Cette accélération des cadences « profite très directement à l’Ukraine », a précisé le ministre des Armées, qui a fait état de difficultés pour la production d’Aster 15 et 30, qui « sont indispensables à l’Ukraine pour protéger son ciel ». Depuis le début de la guerre, la France a apporté son soutien à l’Ukraine en cédant dans un premier temps à partir des stocks des armées des capacités complètes (matériels avec munitions, formation, maintenance des équipements…). Des stocks que le ministère devra recompléter. Pour autant, là aussi, l’économie de guerre affronte de dures réalités. Selon les sénateurs Olivier Cigolotti et Michelle Gréaume dans un rapport pour avis sur le budget des armées 2024, « la remontée des stocks dans le cadre de la préparation à l’économie de guerre n’est malheureusement pas financée par la LPM. La maintenance terrestre sera donc contrainte de faire des économies pour constituer un stock répondant aux besoins de l’hypothèse d’engagement majeur ».

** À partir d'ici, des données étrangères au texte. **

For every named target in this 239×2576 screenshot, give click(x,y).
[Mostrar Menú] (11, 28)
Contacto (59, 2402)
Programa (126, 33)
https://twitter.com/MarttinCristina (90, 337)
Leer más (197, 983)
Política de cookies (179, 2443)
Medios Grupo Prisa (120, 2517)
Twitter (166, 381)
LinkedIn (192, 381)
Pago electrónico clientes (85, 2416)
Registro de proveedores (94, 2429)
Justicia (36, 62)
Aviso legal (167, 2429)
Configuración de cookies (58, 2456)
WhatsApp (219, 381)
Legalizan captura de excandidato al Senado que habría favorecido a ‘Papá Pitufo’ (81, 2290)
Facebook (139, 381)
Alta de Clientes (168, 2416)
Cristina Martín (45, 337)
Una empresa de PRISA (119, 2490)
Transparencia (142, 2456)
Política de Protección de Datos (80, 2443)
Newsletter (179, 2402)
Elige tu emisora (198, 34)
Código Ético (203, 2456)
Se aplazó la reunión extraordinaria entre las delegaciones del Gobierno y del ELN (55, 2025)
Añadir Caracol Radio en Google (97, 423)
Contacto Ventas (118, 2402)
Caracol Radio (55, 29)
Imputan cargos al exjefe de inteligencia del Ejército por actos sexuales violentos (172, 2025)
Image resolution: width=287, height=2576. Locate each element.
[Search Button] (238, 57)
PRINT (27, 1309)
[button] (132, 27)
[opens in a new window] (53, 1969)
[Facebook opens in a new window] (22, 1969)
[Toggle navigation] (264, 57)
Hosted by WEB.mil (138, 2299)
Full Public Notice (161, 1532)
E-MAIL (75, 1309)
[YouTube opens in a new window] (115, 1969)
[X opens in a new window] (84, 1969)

Dans un pays qui « n’est pas en guerre ni contre la Russie, ni contre le peuple russe », comme l’a rappelé Emmanuel Macron, l’économie de guerre, pourtant très bien encadrée par des textes de loi, a dû mal à s’imposer au-delà de certains matériels cédés ou vendus à l’Ukraine. Elle a pour principal mérite de révéler les vulnérabilités de l’outil de défense français (opérationnel et industriel). Mais comme l’explique à La Tribune cet industriel de la défense, « l’économie de guerre, on la sent, on la voit mais elle n’est pas complètement là encore ». Ce qui a fait dire à Cédric Perrin en novembre dernier au Sénat, l’expression d’économie de guerre « apparaît quelque peu galvaudée et la situation actuelle fait penser à un théâtre d’ombres ».